PACs Play a Key Role in Distinctive Cell-to-Cell Communication in CrF. (A) Scatter plots showing the strength of outgoing and incoming interactions, enabling identification of the cell populations exhibiting significant changes in sending or receiving signals. (B) Bar plots showing the ranking of outgoing signals of PACs in CD_CrF versus CD_uiMAT (left) and UC_iMAT versus UC_uiMAT (right). The ranking of signals was determined based on differences in the strength of information flow, calculated as the sum of communication probabilities among all pairs of cell groups in the inferred network. (C) Bar plots showing the ranking of incoming signals of PACs in CD_CrF versus CD_uiMAT (left) and UC_iMAT versus UC_uiMAT (right). (D) Circle plots showing the inferred signaling network upregulated in CD_CrF. The arrows and edge color represent the direction (source: target). The edge colors are consistent with the sources as sender, and edge weights are proportional to the interaction strength. Thicker edge line indicates a stronger signal.

Figure 7

High Fibrotic CrF Exhibits Increased IgG+ Plasma Cells and Pentraxin-3 Expression in CD Patients. (A, D) Representative images for histopathological evaluation of CrF in CD patients (n=3), iMAT in UC patients (n=3), and MAT from a normal individual (n=1). (A) IgG+ plasma cells were stained with CD138 (syndecan-1). (B) Densitometry analysis of CD138+ cells in (A, Figure S9 ).

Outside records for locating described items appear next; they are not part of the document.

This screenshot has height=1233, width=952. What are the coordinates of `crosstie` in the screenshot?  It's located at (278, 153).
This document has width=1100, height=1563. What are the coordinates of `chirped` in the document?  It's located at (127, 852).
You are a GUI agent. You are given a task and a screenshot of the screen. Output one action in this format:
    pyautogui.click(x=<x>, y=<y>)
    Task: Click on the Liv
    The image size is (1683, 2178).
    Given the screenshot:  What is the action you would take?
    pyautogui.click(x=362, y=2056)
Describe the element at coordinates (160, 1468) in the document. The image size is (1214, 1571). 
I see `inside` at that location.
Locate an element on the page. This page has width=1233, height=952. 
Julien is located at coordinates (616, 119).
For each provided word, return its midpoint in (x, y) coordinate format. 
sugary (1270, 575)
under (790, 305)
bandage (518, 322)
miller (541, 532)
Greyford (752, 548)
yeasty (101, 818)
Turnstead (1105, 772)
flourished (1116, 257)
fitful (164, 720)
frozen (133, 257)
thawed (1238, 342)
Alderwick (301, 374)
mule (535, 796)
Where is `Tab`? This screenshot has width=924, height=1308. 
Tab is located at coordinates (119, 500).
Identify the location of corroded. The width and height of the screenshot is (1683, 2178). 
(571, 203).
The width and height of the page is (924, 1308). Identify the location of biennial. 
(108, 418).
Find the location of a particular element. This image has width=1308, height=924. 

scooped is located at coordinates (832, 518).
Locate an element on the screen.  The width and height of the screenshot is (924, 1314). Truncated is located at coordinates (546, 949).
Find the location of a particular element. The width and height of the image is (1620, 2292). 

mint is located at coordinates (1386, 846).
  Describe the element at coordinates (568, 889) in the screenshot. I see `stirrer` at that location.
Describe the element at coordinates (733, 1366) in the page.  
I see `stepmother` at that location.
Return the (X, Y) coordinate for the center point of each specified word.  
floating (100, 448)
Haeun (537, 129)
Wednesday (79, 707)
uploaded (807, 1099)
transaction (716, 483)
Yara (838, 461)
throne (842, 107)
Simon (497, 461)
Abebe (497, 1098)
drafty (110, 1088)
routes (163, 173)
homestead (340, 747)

Box plots compare the relative CD138+ cell regions in CD and UC patient samples to those in the normal sample. (C) Hematoxylin-eosin (H&E) and masson trichrome (MT, staining tissue fibers), and pentraxin-3 (PTX3) staining was presented separately. (D) Box plots compare the relative PTX3 intensity in CD and UC patient samples to those in the normal sample. *** p < 0. 001; two-tailed t test.

Figure 8

A Schematic Showing the Results of This Study. The committed PACs in CrF demonstrated both pro-inflammatory and pro-fibrotic activity, as well as specific cell-to-cell interactions within CrF.